I’m working with pyspark and trying to solve symbolic equations using the sympy lib. To use sympy in a distributed spark env, I need to package the dependencies into a .zip file and submit them with my script.

Initially, I attempted to package only the sympy and mpmath directories using the following command:

I installed the sympy with:

pip install --target=dependencies sympy 

and here is the structure of my dependencies folder:

├── mpmath/
├── mpmath-1.3.0.dist-info/
├── sympy/
├── sympy-1.13.3.dist-info/
├── __pycache__/
├── bin/
├── share/

Initially, I attempted to package only the sympy and mpmath directories using the following command:

zip -r ../ . sympy/* mpmath/*

However, when running my PySpark job, I encountered the following error:

ImportError: cannot import name 'make_mpc' from 'mpmath' (unknown location)

When I packaged the entire dependencies directory without excluding any files or folders, like this:

zip -r ../ .

The error disappeared, and everything worked fine.

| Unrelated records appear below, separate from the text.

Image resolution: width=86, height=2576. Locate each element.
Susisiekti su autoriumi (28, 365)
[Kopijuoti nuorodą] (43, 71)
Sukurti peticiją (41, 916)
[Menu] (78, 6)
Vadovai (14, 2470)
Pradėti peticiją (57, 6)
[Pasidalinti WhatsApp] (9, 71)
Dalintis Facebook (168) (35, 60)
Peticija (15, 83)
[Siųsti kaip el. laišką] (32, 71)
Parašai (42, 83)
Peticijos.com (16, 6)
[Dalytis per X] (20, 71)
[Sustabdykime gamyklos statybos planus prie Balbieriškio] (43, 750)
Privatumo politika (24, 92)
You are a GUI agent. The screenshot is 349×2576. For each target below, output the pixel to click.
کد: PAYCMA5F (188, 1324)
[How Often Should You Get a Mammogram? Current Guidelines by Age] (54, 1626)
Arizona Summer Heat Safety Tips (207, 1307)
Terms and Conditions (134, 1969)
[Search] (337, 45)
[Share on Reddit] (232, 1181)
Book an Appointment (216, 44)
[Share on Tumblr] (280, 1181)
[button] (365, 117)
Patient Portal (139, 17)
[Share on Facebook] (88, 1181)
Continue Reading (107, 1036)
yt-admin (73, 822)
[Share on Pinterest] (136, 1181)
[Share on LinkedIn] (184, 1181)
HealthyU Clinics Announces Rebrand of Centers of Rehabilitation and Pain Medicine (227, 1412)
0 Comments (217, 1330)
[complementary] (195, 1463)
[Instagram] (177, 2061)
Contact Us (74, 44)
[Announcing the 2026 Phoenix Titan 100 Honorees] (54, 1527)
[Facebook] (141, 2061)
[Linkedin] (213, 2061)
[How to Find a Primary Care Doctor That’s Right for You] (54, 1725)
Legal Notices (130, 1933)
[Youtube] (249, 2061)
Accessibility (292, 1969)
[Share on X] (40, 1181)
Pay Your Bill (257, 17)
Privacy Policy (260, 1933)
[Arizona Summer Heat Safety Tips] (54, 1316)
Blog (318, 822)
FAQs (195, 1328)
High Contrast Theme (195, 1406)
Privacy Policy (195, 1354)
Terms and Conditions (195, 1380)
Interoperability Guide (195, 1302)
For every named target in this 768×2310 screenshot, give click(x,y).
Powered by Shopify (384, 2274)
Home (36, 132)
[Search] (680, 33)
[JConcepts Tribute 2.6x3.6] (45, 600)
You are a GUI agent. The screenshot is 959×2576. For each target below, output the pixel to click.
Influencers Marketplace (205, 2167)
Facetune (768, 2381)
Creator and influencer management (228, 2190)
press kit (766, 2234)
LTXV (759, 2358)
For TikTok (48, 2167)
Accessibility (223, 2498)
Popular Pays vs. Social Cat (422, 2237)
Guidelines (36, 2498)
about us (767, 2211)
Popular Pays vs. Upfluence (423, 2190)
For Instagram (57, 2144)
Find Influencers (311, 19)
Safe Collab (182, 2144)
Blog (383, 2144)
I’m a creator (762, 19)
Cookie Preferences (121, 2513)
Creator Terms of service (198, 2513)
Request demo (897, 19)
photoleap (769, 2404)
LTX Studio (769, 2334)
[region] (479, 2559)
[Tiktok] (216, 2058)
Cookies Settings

I’m trying to understand why excluding only the sympy and mpmath directories caused the import error . The dependencies folder also contains other directories like mpmath-1.3.0.dist-info , sympy-1.13.3.dist-info , __pycache__ , and share . Could the missing metadata or some other files in these folders be necessary for sympy or mpmath to work correctly?

Any insights into what might be causing the issue when only sympy and mpmath are packaged, and why including all files resolves the problem? I’m particularly interested in understanding if files in dist-info , share , or bin directories are necessary for the library to function properly.

Thanks for your help!

Quick update: It’s a PySpark issue that I’ll further investigate. The package itself works well.